THE 2018 container throughput at the Port of Hamburg dropped for the second year in a row to 8

Hamburg port loses ground due to hold up of crucial River Elbe dredging

THE 2018 container throughput at the Port of Hamburg dropped for the second year in a row to 8

22 February 2019 - 19:00

THE 2018 container throughput at the Port of Hamburg dropped for the second year in a row to 8.73 million TEU, stressing the need to speed River Elbe dredging to allow mega ship access.

That said, volumes declined by just one per cent year-on-year. However, rival north European ports Rotterdam and Antwerp experienced strong growth last year.



Indeed, Hamburg's container traffic has fallen 10 per cent since 2014 when its container facilities saw 9.7 million TEU pass through its gates.



The Benelux ports increased their market share last year - mainly at the expense of Hamburg - with Antwerp recording 5.2 per cent growth to 11.1 million TEU, and Rotterdam registering a 5.7 per cent expansion to 14.5 million TEU, reported London's Loadstar.



Port of Hamburg marketing chief executive Ingo Egloff said: 'Adjustment of the fairway will not just simplify calls in Hamburg for shipowners, but will also permit handling of larger volumes. Extra draught and an improved situation for passing on the Elbe will also facilitate better use of transport capacity on their ships.'



The two-year project to dredge the lower and outer sections of the river Elbe to a depth of 13.5 metres and the construction of a 385-metre passing point for vessels would enable ships calling at Hamburg to exchange an extra 1,800 TEU per port call.

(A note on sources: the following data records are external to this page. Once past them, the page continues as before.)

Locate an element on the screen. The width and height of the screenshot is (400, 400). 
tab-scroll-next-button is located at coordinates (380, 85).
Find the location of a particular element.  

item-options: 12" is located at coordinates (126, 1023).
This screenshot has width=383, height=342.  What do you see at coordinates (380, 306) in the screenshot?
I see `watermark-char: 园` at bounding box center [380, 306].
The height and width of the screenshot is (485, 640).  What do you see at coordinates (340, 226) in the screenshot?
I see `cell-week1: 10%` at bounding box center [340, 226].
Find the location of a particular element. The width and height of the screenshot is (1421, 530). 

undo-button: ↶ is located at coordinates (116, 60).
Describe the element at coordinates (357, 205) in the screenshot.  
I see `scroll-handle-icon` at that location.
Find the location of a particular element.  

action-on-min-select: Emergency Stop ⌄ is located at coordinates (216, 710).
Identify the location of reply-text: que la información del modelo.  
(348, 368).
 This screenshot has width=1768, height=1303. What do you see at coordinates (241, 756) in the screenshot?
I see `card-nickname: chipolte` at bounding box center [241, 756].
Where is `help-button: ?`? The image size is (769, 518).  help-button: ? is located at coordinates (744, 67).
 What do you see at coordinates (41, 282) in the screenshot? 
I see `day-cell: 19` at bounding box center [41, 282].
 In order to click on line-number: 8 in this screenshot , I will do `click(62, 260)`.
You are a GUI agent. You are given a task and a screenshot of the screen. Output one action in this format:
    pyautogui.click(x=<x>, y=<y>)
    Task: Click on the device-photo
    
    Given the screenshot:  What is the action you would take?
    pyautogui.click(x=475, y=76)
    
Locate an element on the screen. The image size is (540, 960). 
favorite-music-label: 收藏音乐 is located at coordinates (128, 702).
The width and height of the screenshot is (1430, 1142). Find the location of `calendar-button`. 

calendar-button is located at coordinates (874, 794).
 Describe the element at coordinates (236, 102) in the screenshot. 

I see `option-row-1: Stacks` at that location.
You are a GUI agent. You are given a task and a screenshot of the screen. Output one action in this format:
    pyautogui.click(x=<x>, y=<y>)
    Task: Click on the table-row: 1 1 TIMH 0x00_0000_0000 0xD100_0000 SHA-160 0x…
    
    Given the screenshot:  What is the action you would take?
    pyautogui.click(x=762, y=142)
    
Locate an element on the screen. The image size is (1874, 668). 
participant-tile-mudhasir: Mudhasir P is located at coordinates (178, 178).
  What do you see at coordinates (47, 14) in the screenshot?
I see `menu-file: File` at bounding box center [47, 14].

Hamburg's Economics and Transport Minister Michael Westhagemann said: 'We shall be implementing the project as swiftly as possible and hope that no delays will arise.'



He confirmed that he would be travelling to Asia early next month to 'personally brief our port customers and to showcase the location.'



'I shall naturally also be visiting our clients in Europe,' said the minister. 'I want to express my thanks that shipping companies have remained loyal to us for decades. But I also want to tell them just what Hamburg has to offer with its port.'



Mr Egloff also said the shipping alliances were prepared to make Hamburg the first discharge and last loading port on services, once the fairway work had been completed.



Hamburg is celebrating winning four transatlantic liner services from THE Alliance, which could add up to 500,000 TEU to its throughput volumes.



However, Rotterdam and Antwerp also benefited last year from the IT disruption at the UK port of Felixstowe when the UK's biggest container gateway embarked on a troubled implementation of its in-house-developed NextGen terminal operating system in June.



One local source told Loadstar it had been 'like a cyber-attack had hit the port,' adding that at one stage stowage plans were having to be drawn up with pen and paper. Consequently, many ships were obliged to cut and run and carry UK imports to Rotterdam and Antwerp.